#### [Quoted passage]

▼

2. Make a Holiday Lantern Out of Ice
Project courtesy of Jessi from Practically Functional

Decorating your outdoors for the holidays is one of the most festive and exciting parts of the season, and this year it’s about to get even better. Turn 5 minutes of crafting into hours of outdoor winter lighting, with this clever no-cost ice lantern from blogger Jessi at Practically Functional. To create your mold, place a large can in your sink or tub and fill it with water. Next, fill a small can with stones and place it in the middle of the larger can. Add strips of tape to the rims of the smaller and larger cans to keep the tops level. Next, add bits of faux greenery, berries, or whatever decoration you please to the water between the cans and carefully put your creation in the freezer, leaving it to solidify over night. All that’s left now is removing the cans, finding the perfect spot on your porch or walkway for your ice lantern, and filling it with a tea light! If you want your ice creation to last longer, use a battery-powered LED light instead of a real candle. Just imagine how impressed your holiday guests will be when they arrive and see these icy lights glowing.

3. How to Naturally Freshen Your Air (Before Guests Arrive)

▲

#### [What you should do]
Copy out the holiday ice lantern text above in full, with every line unchanged.

#### [Supplied data]
▼

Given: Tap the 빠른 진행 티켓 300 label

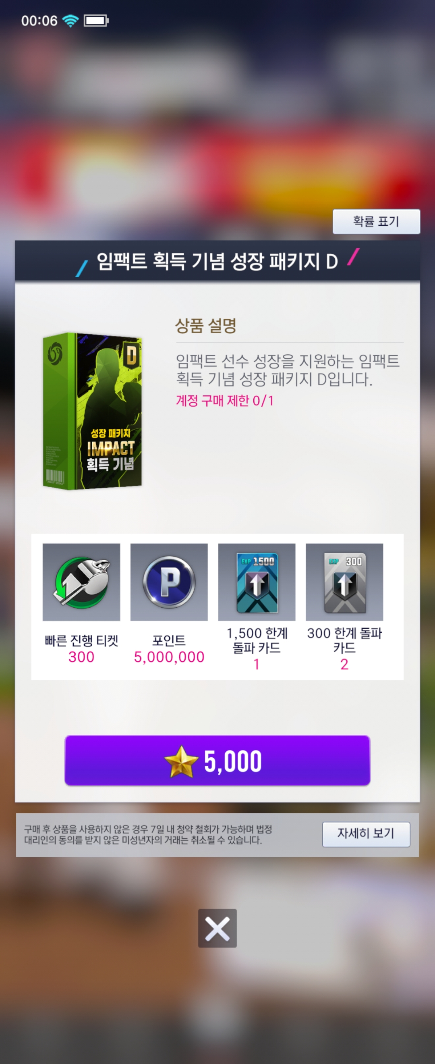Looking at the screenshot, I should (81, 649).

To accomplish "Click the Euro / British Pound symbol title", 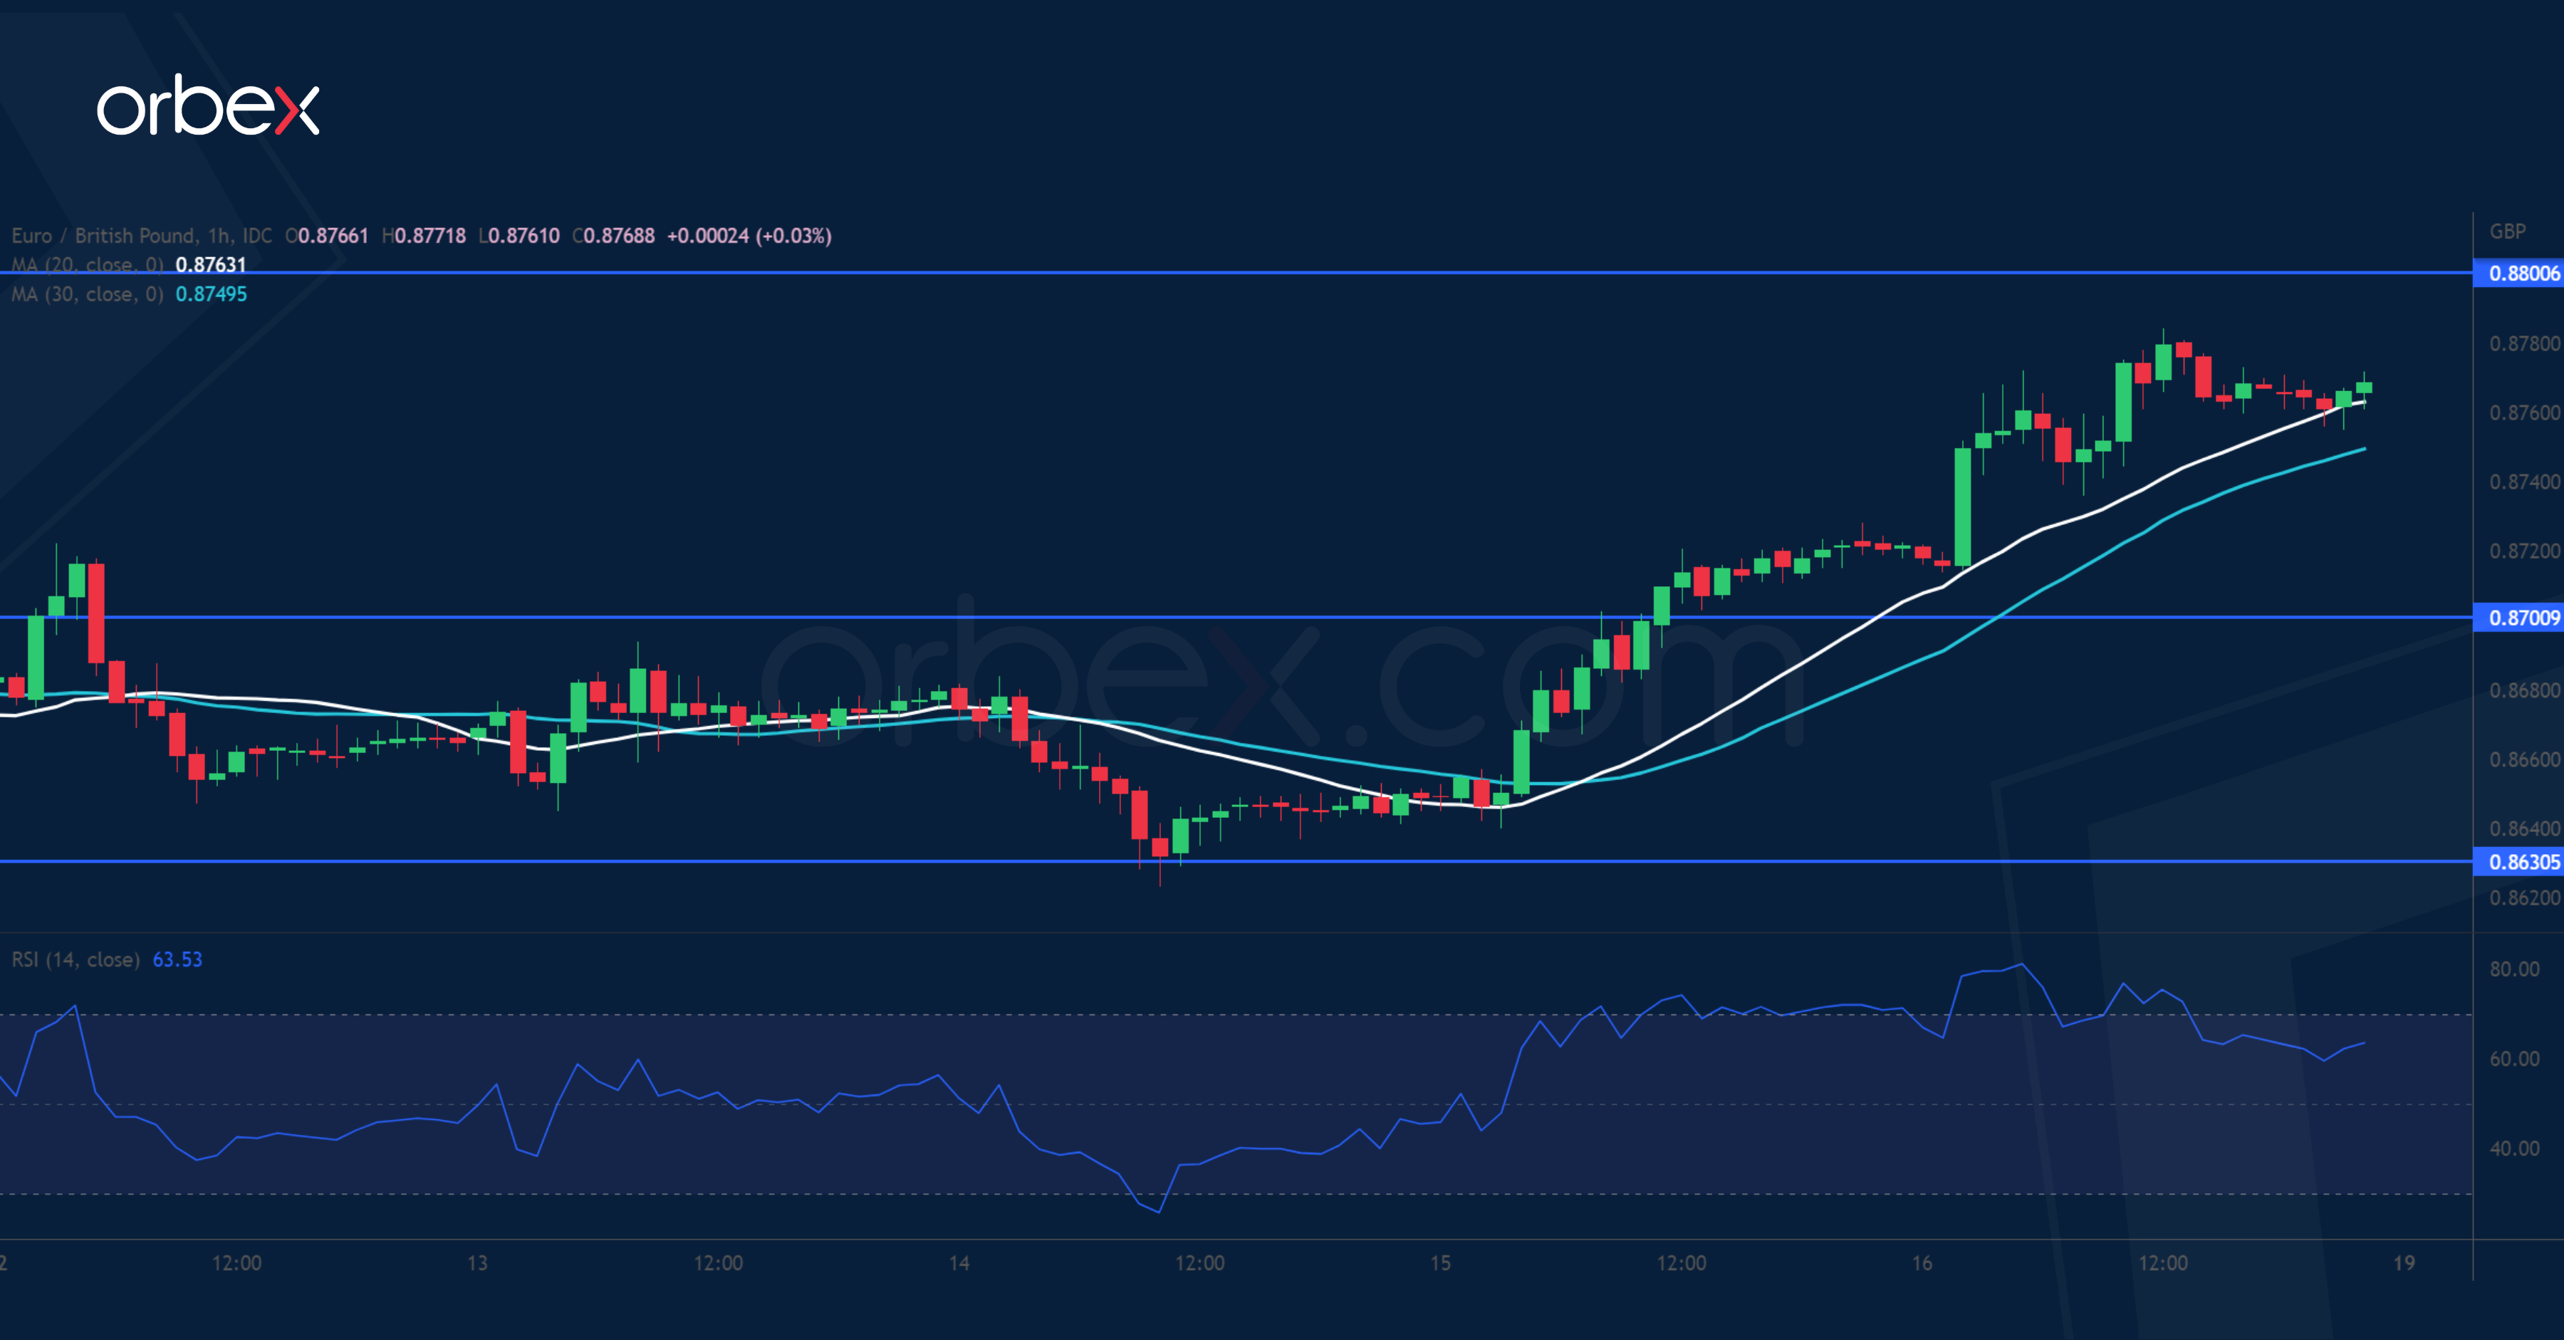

▲

#### [Response to this exercise]
2. Make a Holiday Lantern Out of Ice
Project courtesy of Jessi from Practically Functional

Decorating your outdoors for the holidays is one of the most festive and exciting parts of the season, and this year it’s about to get even better. Turn 5 minutes of crafting into hours of outdoor winter lighting, with this clever no-cost ice lantern from blogger Jessi at Practically Functional. To create your mold, place a large can in your sink or tub and fill it with water. Next, fill a small can with stones and place it in the middle of the larger can. Add strips of tape to the rims of the smaller and larger cans to keep the tops level. Next, add bits of faux greenery, berries, or whatever decoration you please to the water between the cans and carefully put your creation in the freezer, leaving it to solidify over night. All that’s left now is removing the cans, finding the perfect spot on your porch or walkway for your ice lantern, and filling it with a tea light! If you want your ice creation to last longer, use a battery-powered LED light instead of a real candle. Just imagine how impressed your holiday guests will be when they arrive and see these icy lights glowing.

3. How to Naturally Freshen Your Air (Before Guests Arrive)